About twenty years ago I took a class on ritual and the teacher, whose name I don’t recall, said she thought these beliefs about the veil thinning came from the falling of the leaves on deciduous trees. Opening forests up, making those things hidden by leaves during the growing season suddenly visible. Maybe.

Or, maybe she had it backward and the veil is a mental construct, a knowing about the truth of the sacred, the holy always present, always visible to us, about which the falling of the leaves jolts us each year into a temporary state of mystical union with the world as we already know it. But have trouble realizing without a big reminder.

I’m partial to the second idea. Reading an interesting book, just started, All Things are Full of Gods: the Mysteries of Mind and Life. David Bentley Hart. He’s a neo-Platonist*. Both Judaism and neo-Platonism believe reality is one.

In both systems of thought nothing is ever lost. It may transform, but all is all becoming. Changing, moving forward and backwards, up and down, changing, changing, yet the stuff of reality remains constant, never destroyed. Like E=Mc squared.
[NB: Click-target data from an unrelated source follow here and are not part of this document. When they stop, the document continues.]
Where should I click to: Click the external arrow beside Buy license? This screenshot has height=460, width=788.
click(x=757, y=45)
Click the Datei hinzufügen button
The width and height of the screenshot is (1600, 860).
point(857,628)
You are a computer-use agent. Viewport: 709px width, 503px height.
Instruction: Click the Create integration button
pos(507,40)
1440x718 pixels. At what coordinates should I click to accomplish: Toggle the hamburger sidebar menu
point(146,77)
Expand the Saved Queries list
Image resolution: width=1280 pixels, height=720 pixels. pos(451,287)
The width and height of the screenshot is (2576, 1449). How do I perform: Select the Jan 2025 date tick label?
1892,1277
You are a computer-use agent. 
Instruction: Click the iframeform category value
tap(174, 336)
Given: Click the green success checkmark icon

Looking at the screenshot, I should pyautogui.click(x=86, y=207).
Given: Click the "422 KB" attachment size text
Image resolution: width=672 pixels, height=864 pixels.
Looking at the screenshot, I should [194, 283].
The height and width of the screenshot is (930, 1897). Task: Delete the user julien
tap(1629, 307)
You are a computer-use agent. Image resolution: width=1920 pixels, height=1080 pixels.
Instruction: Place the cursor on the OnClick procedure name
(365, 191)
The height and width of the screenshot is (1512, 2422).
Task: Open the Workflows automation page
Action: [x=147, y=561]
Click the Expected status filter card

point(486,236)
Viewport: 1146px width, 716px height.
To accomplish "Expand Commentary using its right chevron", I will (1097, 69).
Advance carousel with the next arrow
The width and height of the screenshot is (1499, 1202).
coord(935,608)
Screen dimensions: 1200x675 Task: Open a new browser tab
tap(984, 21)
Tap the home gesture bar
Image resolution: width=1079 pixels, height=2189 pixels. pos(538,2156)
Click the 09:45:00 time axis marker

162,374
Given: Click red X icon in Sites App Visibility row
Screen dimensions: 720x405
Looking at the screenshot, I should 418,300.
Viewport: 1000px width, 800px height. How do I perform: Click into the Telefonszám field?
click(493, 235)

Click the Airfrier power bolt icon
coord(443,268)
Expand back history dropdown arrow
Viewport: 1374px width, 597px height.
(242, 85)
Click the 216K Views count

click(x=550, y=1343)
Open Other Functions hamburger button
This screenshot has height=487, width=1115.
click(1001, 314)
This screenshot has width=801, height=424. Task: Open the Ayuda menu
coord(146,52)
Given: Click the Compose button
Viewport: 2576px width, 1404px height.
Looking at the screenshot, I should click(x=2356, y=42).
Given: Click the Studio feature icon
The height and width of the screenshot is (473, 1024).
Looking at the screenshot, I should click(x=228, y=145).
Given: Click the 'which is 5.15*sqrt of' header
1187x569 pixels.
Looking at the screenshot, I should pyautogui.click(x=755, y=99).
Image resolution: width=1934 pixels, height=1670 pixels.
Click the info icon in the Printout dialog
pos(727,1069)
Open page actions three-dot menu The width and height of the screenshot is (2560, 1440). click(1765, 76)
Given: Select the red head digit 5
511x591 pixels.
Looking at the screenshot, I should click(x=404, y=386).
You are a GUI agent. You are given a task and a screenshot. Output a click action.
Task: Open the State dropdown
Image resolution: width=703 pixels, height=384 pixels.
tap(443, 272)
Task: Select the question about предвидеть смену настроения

You might believe, and I do on Mondays, Wednesdays, and Thursdays that this creates an opening for continued existence of a soul, a person’s essence, after death. Since today is a Thursday and Samain, I’m going to visit with mom, light her candle, look at the photographs I have of her. One of us will cross the veil, remember that oh yes you’re always with me. Hug each other. Smile. Maybe I’ll see Kate, today, too.

*Neoplatonists following Plotinus believed that the individual soul, considered as intellect, is divine. However, the soul is outwardly expressed in terms of a personality that is particular and thus less divine. There is a risk, then, that a soul endowed with an intellect can lose sight of its own divine nature.

Neoplatonism is based on the principles that: 

“Mind precedes matter” 
Reality depends on a highest principle, often called “the One” or “God” 
The One
The One is a supreme principle that is absolutely simple and undetermined. It is beyond being, and cannot be named or described.